(Pixel coordinate grounding data)
Content starts

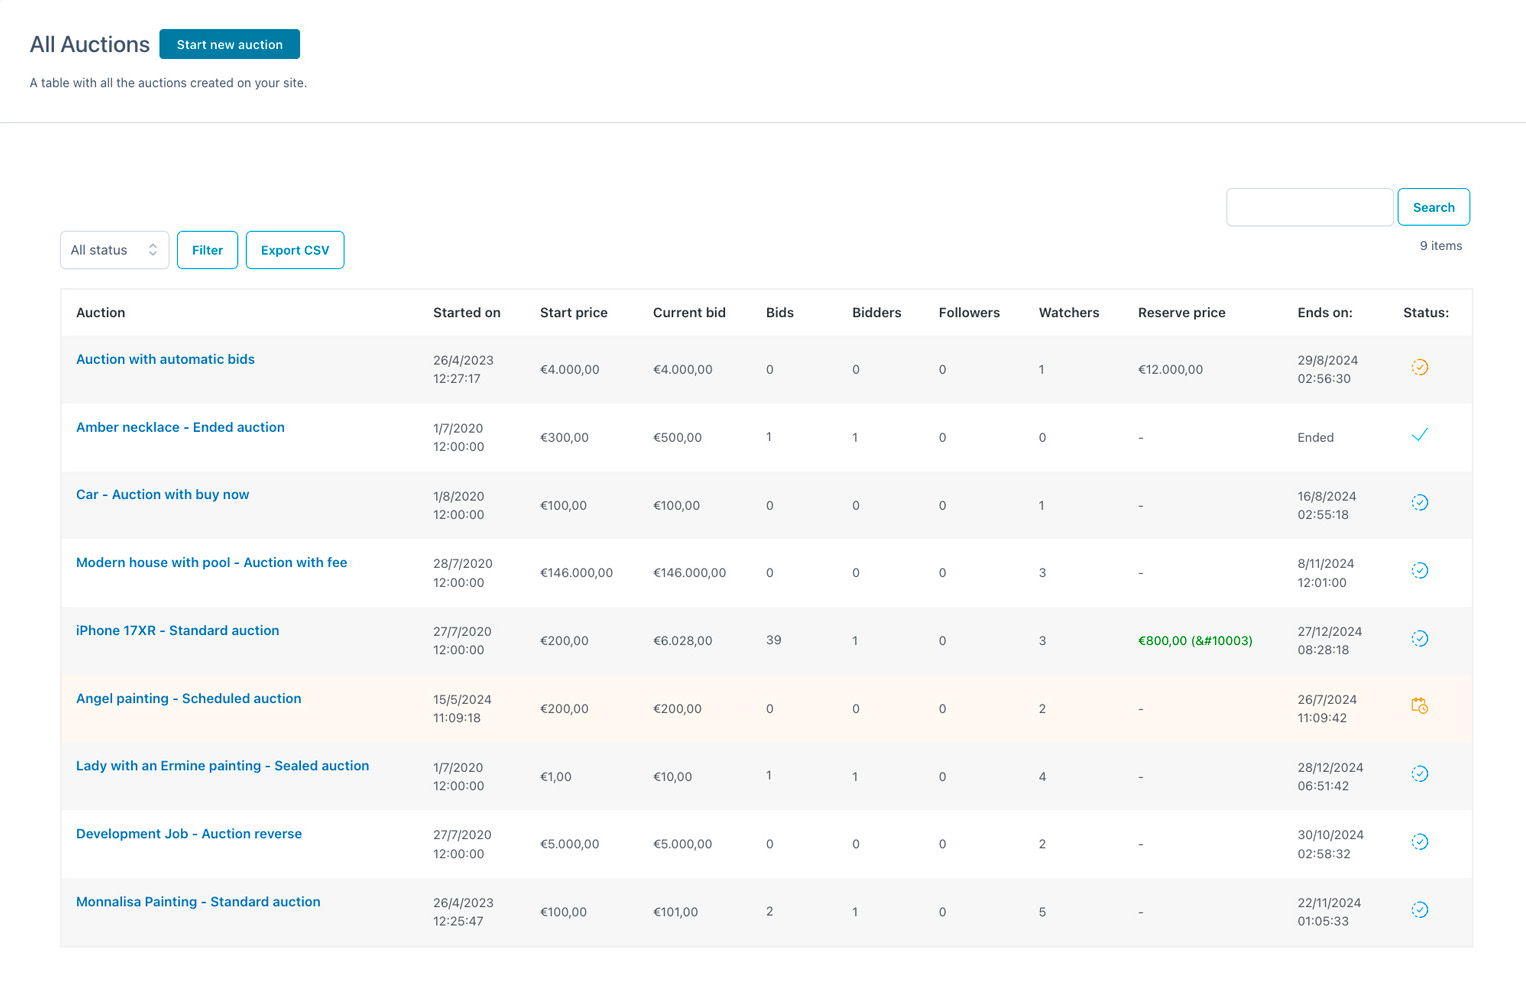
Task: Click status icon for Lady with an Ermine
Action: point(1419,774)
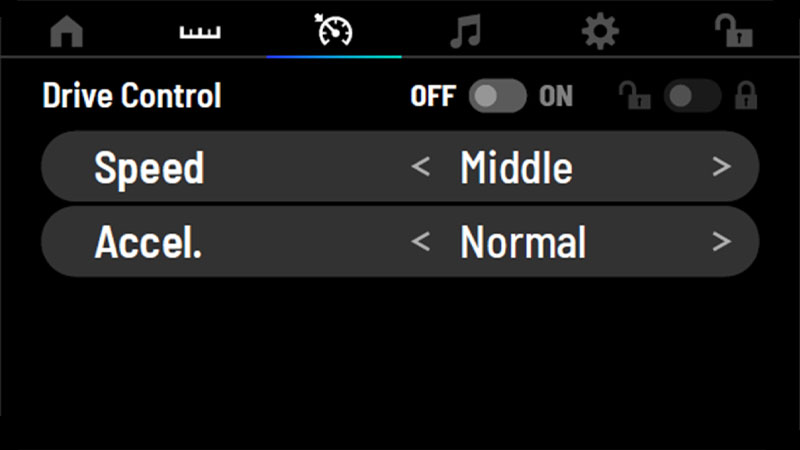Open the gear settings tab

point(600,31)
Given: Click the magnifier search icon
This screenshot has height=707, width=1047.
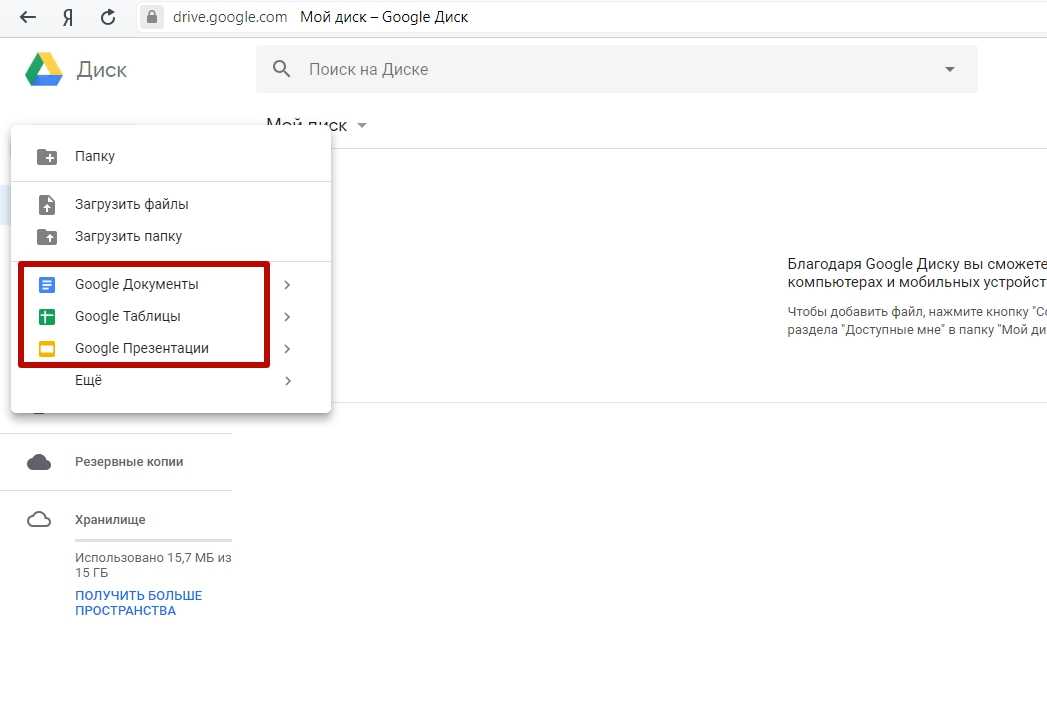Looking at the screenshot, I should pyautogui.click(x=282, y=69).
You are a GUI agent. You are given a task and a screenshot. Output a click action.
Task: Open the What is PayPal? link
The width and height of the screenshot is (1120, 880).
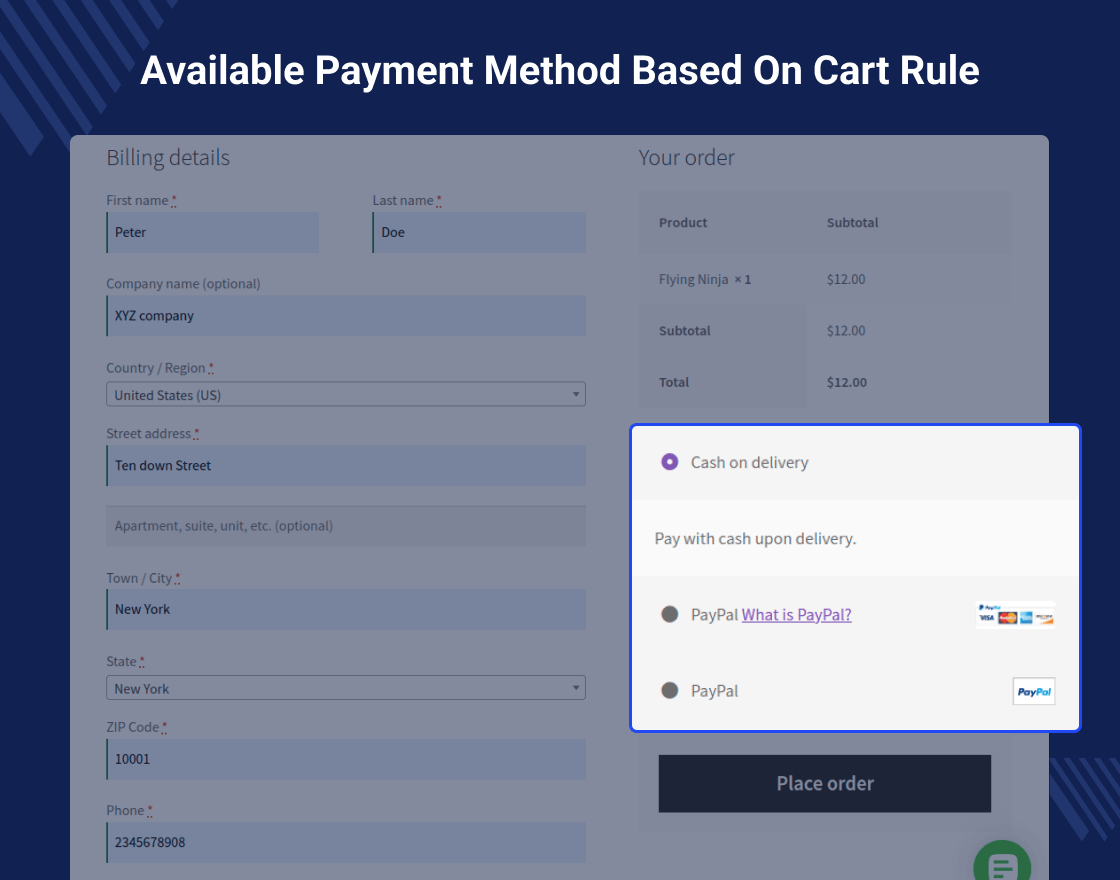796,615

Content ends

ASSIGNED TASK »
Repeat exactly the lines from the one containing "The width and" to the last line of the data above, both included, and write no pictures into the copy.

TASK ANSWER »
The width and height of the screenshot is (1120, 880).
796,615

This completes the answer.